Tens of millions of Americans may be struggling to stay afloat amid the coronavirus pandemic, but hopes for another stimulus relief package are quickly fading. After congressional lawmakers failed to strike a deal last week, senior administration officials are now stating that another relief bill likely won't come "anytime soon," and there is little chance that serious negotiations will resume this week.
These new developments are according to Politico's Morning Money, which cited administration officials in a Tuesday report. According to those officials, who were not named, despite calls from both sides of the aisle, as well as President Donald Trump, for discussions to resume on Capitol Hill in an effort to reach a deal, "there are not likely to be any serious talks this week." This fact mostly has to do with the White House Chief of Staff, one of the four people who had been part of the negotiations before they collapsed, is out for the week.
The outlet also reports that the delay in continued discussions is in part due to the Trump administration feeling "confident they have the upper hand politically" after the president signed an executive order and three memoranda addressing four aspects of the economic crisis. The president, who had previously threatened executive action, signed those orders on Saturday. According to one official, the White House now feels as though they have Democrats in a "real pickle." It has been predicted that Democrats could attempt to block the orders through legal action, as the legality of the orders remains in question. However, the official said that doing so could make it appear as though they are attempting to keep aid from the American people. Democratic lawmakers have so far dodged questions regarding the prospect of them taking legal action.

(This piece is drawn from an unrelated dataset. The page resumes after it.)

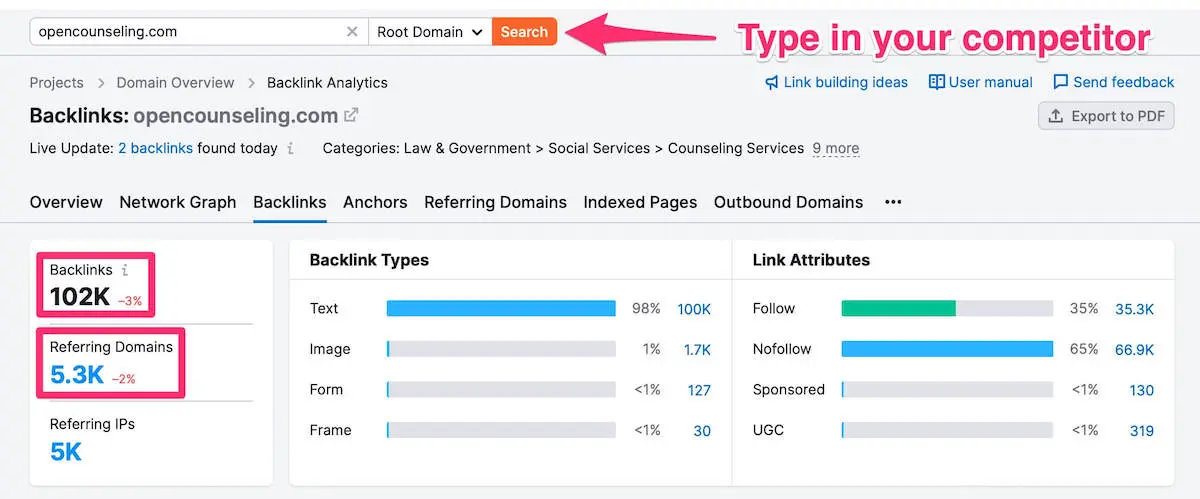Click the User manual book icon
Screen dimensions: 1200x499
click(x=936, y=82)

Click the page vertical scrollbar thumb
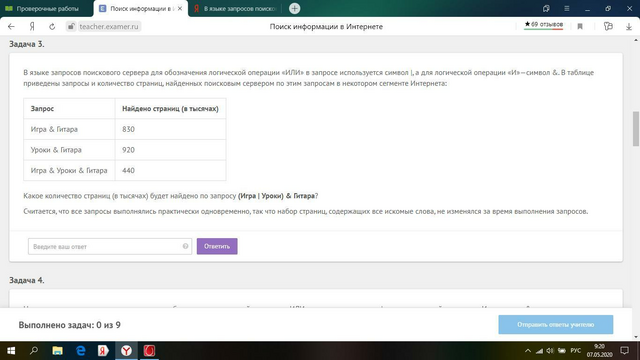coord(636,128)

That same official said that meeting in the middle when it comes to a stimulus bill's price tag – Republicans sought to keep it at around $1 trillion while Democrats proposed upwards of $3 trillion – would be a non-starter. In a last-minute offer, Democrats on Friday had proposed bumping the price tag of the HEALS Act up to $2 trillion, though that counter-offer ultimately amounted to nothing.
It is unclear when or if negotiations will continue. More Money reported that it could be weeks before lawmakers return to the negotiation table to resume serious talks. This situation leaves the fate of several things, such as the second round of stimulus payments and funding for schools, in limbo.